- **EXCERPT**
Start of Block

Cells are the basic units of life, and although there are many different forms of specialized cells, there are only two true types of cells — prokaryotes and eukaryotes.The differences between these two cell types include the following.
* Cell Walls – Although most prokaryotes, and some eukaryotes, have a cell wall — cell-supporting structures located outside the plasma membrane, cell walls are composed of different materials, based on the type of organism. Bacteria (prokaryotes of the domain Eubactera) have cell walls that contain the molecule peptidoglycan. No other type of organism has a cell wall containing this molecule. Prokaryotes in the domain Archea have cell walls, but they are made of materials other than peptidoglycan. Eukaytotic animal cells do not have cell walls. Eukaryotic plants and fungi have cells walls, made of cellulose and chitin, respectively.
* Centriomes and Centrostomes (some Eukaryotes) – Animal and some fungal cells possess these structures, whereas plants, algae, fungi and prokaryotes do not have them. Centrioles (two together make a centrosome) are involved in cytoskeleton production and cell division of animal cells.
* Energy-related Organelles (Eukaryotes) – Mitochondria and chloroplasts are membrane-bound organelles, so are not found in prokaryotes. Mitochondia are found in nearly all eukaryotic cells (other than a few oddball parasites) and chloroplasts are found only in eukaryotes that photosynthesize (capture sunlight energy and turn it into food). These two energy-related organelles have their own DNA and are believed to have originally been independent prokaryotes that formed a symbiotic (mutualistic) relationship with another cell. This is called the endosymbiotic theory.
* Endomembrane System (all Eukaryotes) – Although both prokaryotes and eukaryotes have a plasma membrane, a phospholipid bilayer that separates the inside from the outside of the cell, only eukaryotes have additional membrane-bound organelles within the cell, including the nuclear membrane, endoplasmic reticulum, Golgi apparatus, lysosomes and vesicles.
* Evolution – Eukaryotic cells are more evolutionarily advanced, having arisen from prokaryote-like predecessors.
* Location of Genome – The genome (chromosomes) of a eukaryote resides within the nucleus, a membrane bound structure which encloses the genetic material within the nuclear membrane. Prokaryotes don’t have a nucleus. Their genetic material (called a nucleoid) floats freely within the cytoplasm.

End of Block

- **AVAILABLE DATA**
Start of Block

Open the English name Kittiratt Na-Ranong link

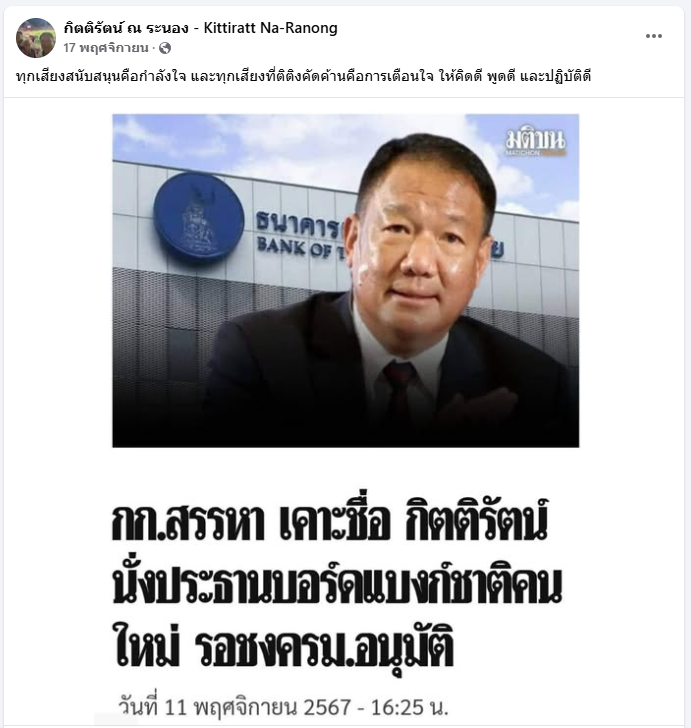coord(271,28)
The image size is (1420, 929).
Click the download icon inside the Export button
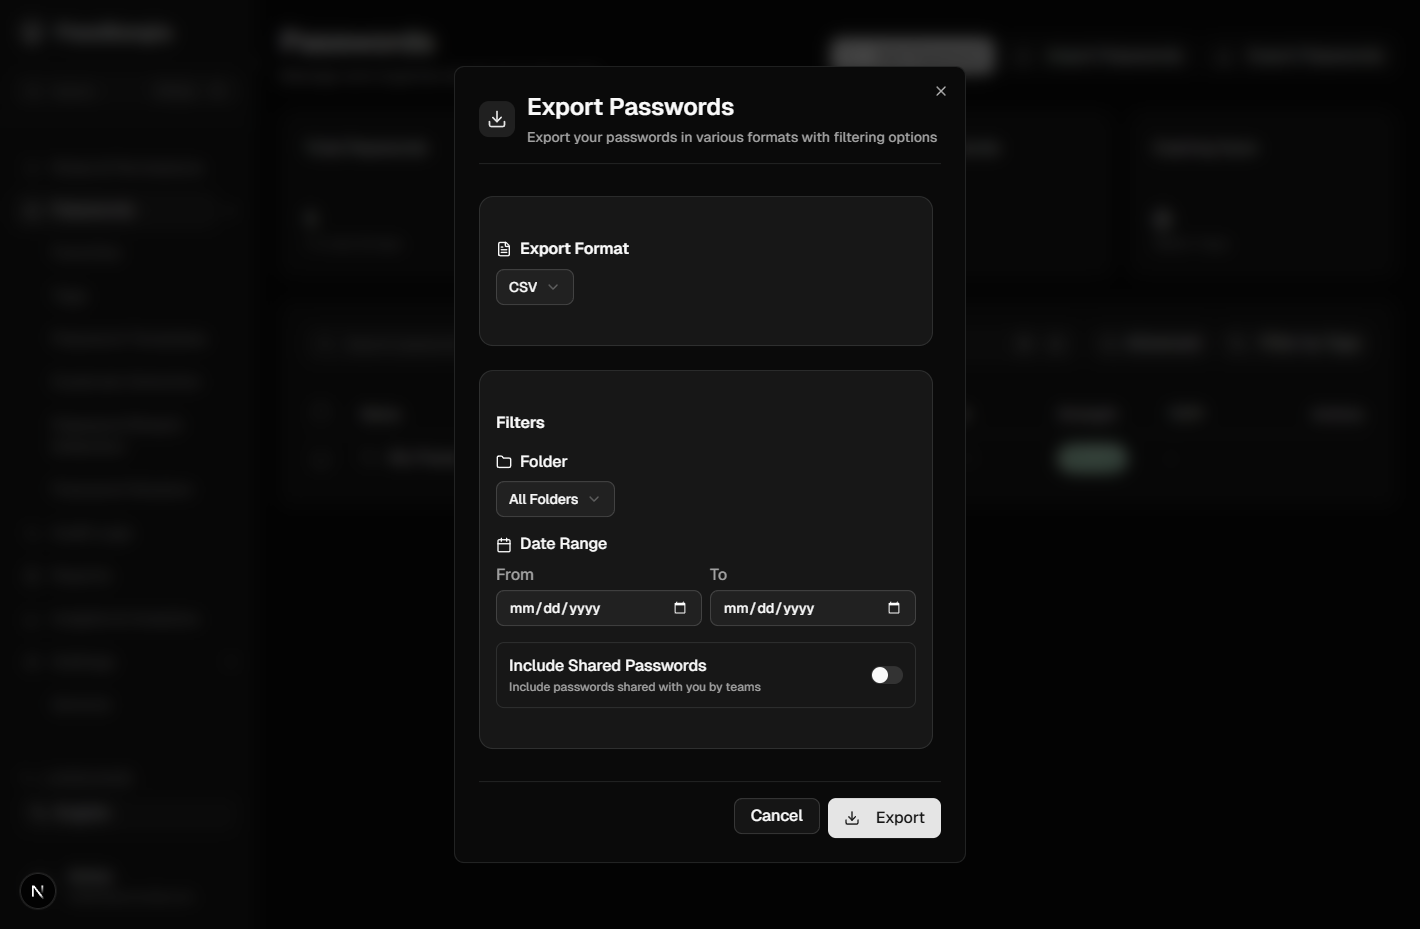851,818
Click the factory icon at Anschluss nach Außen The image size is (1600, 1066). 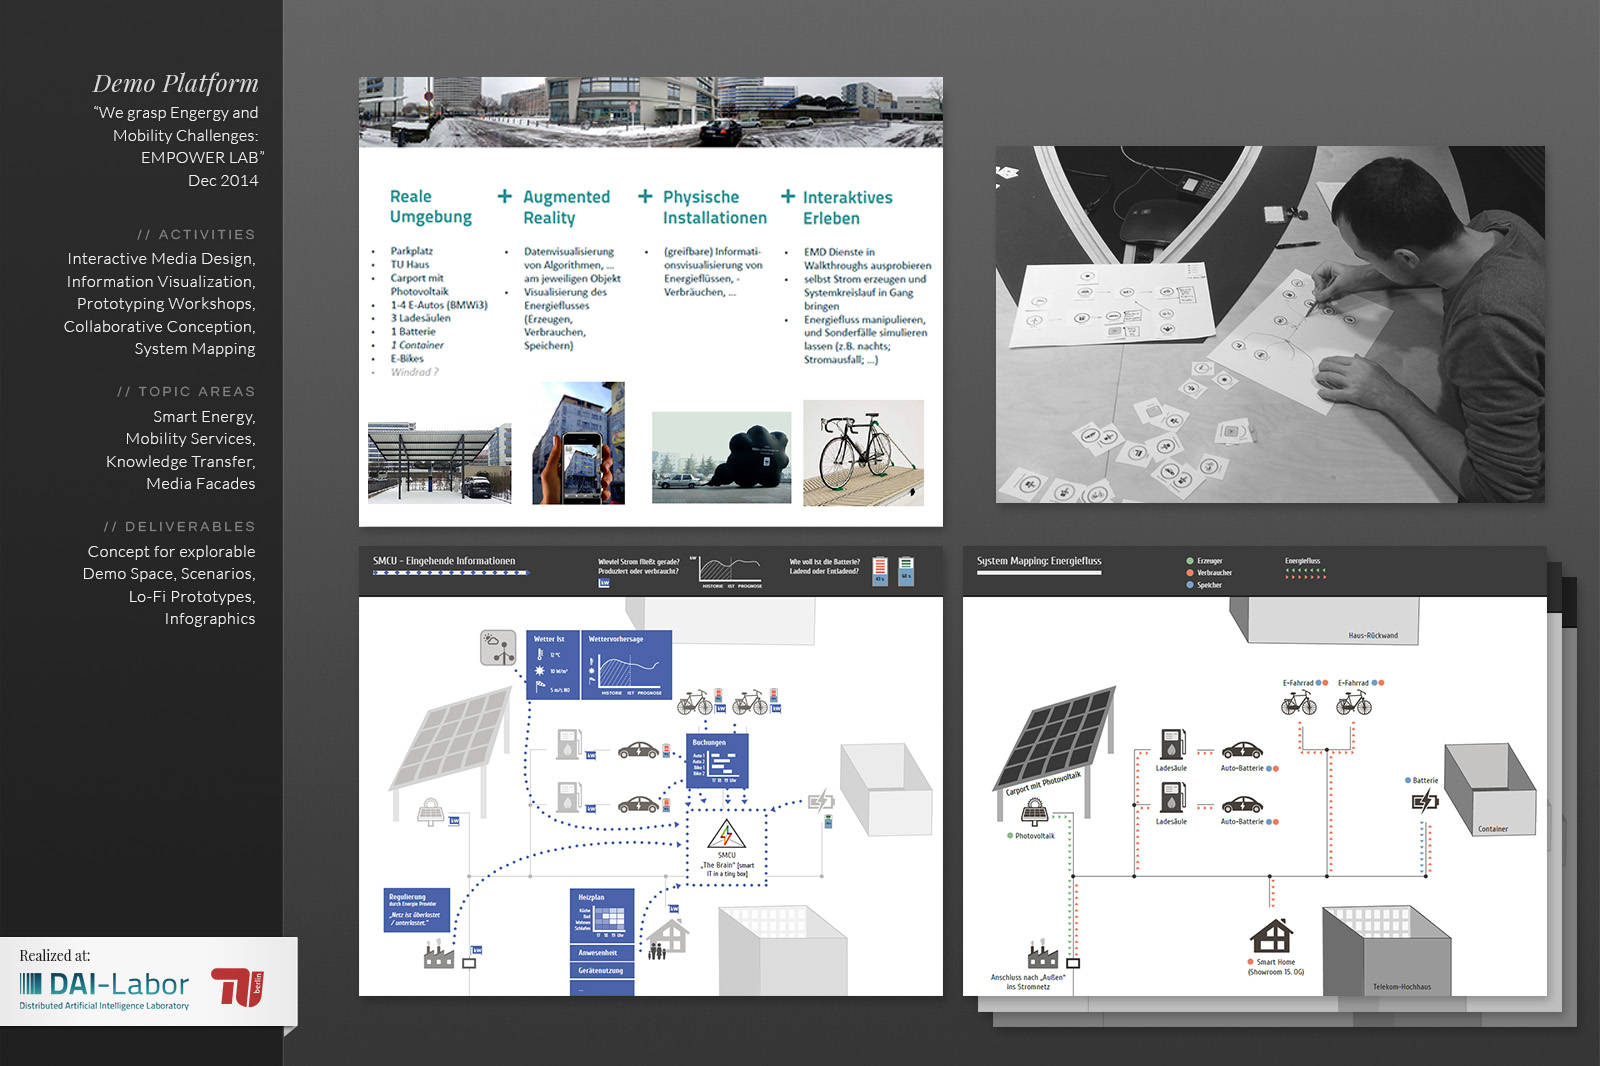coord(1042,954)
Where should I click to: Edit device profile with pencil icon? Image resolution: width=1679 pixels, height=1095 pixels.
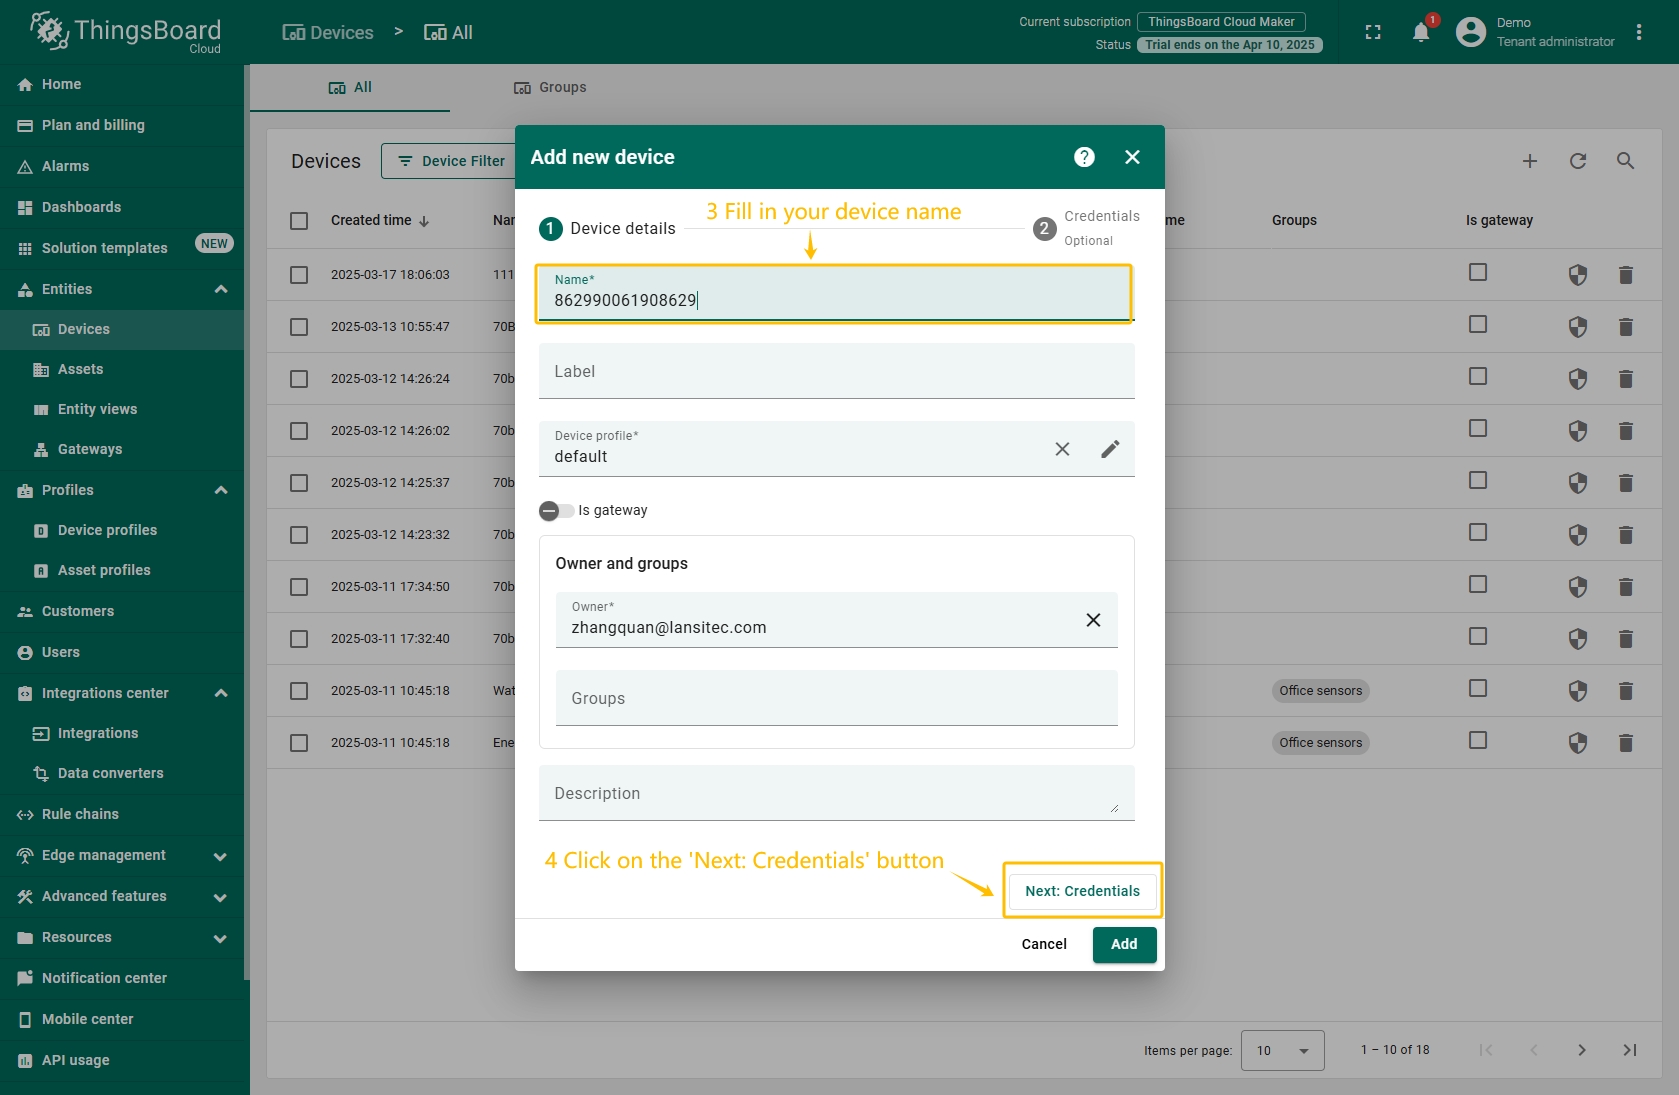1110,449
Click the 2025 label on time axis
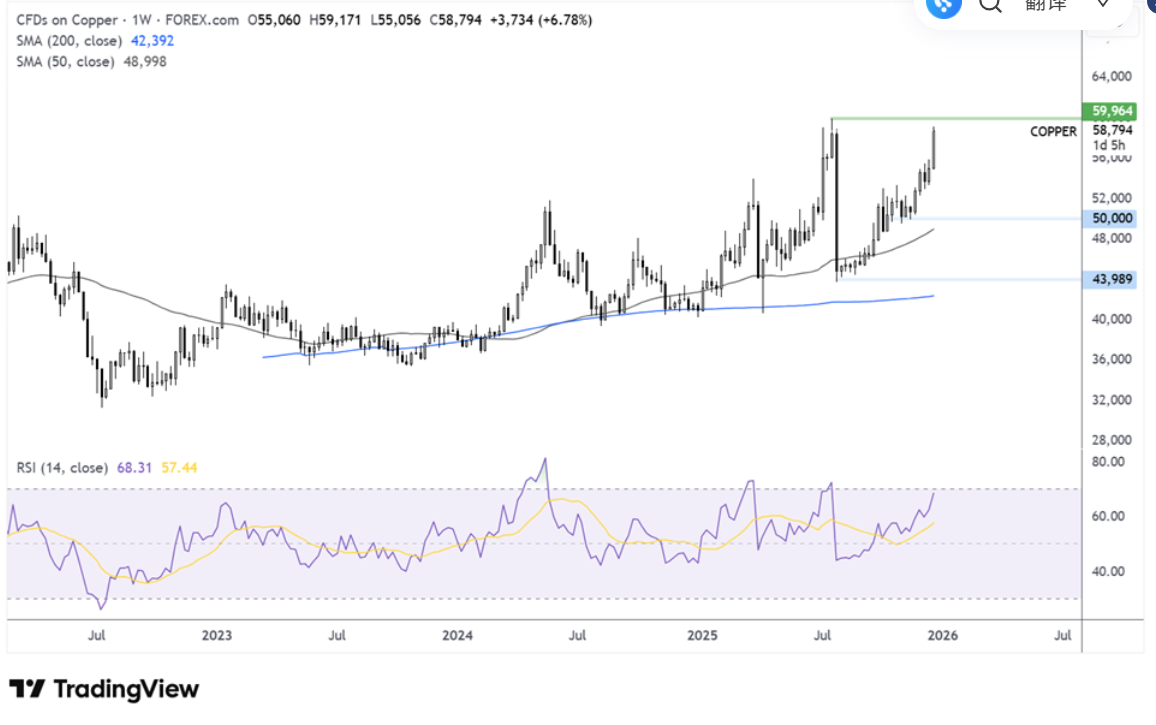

End of Block

- **TASK DESCRIPTION**
From the text on prokaryotes and eukaryotes above, copy word for word the passage between "Cells are the" and "include the following.", inclusive.

- **EXPECTED ANSWER**
Cells are the basic units of life, and although there are many different forms of specialized cells, there are only two true types of cells — prokaryotes and eukaryotes.The differences between these two cell types include the following.